Americans pay 3x more for gas than Russians
The average price of gas for Americans is almost three times more than what Russians, according to Gazprom Senior Financial Director Andrey Kruglov.
The company’s annual shareholder meeting, which coincides with
the company’s 40th anniversary, was held at the Moscow
headquarters on Friday.
Russian customers pay 2,429 ($74.25) per 1,000 cubic meters on
the Russian domestic market. This price is 22 percent lower than
corporate customers, according to Kruglov, and is almost one
third of what American customers pay.
According to the Federal Tariff Service, the price of gas,
excluding reducing coefficients, should be 7,900 rubles ($241.5)
for 1,000 cubic meters, so Gazprom is selling for almost a third
of market value.
The company loses big on domestic gas sales, and over the next
five years could lose $60 billion on the subsidized prices,
Mikhail Korchemkin, director of East European Gas Analysis told
Vedomosti Thursday.
Under fire for gas prices in Europe, Deputy CEO Aleksandr
Medvedev wrote it will stand by the Gazprom rate, as it “is in
our interest to keep gas competitive”.
Remaining competitive is difficult without its once, and now
former cheerleader, Vladimir Putin.
In 2007, the Kremlin swung its support to Gazprom to increase
domestic gas prices, but has since faltered on this promise,
instead setting gas prices low to keep consumers active.

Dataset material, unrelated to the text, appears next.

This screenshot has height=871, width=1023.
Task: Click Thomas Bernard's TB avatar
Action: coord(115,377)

Medvedev argues the portrayal of Russian gas prices being too
expensive are unfair and inaccurate, and that the portrayal of
Gazprom as a company on the decline is simply a “fashionable
illusion”, as he wrote in a
letter to the Financial Times on June 24.

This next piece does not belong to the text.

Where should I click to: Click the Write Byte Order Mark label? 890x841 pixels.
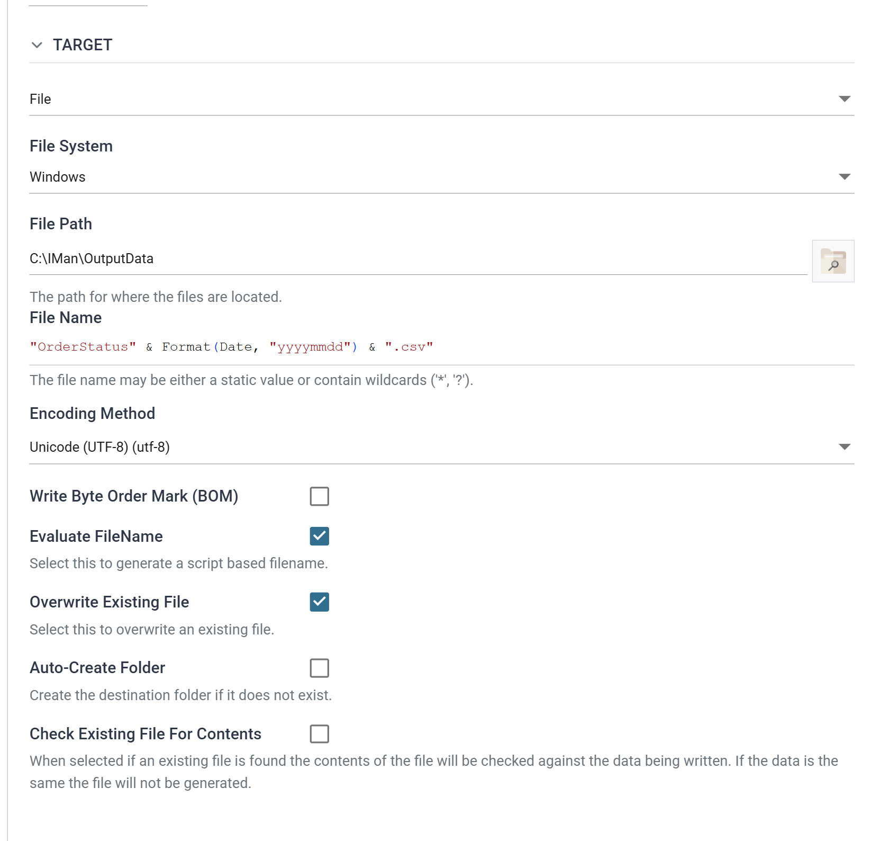pyautogui.click(x=134, y=496)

The government has severed Gazprom’s legal monopoly on gas
exports, for many experts a signal Rosneft will be Russia’s successor star
energy company.
Gazprom remains Russia’s biggest and highest-valued company, but
has failed to meet goals announced by its head Aleksey Miller
five years ago. In June 2008 when Gazprom was valued at $360
billion, Miller said that in the next seven to eight years it
would become the world's largest company with a market
capitalization of $1 trillion.
Now, the value of Russia’s largest natural gas producer is
below the $100 billion mark, and by most
estimates, will continue the downward trajectory.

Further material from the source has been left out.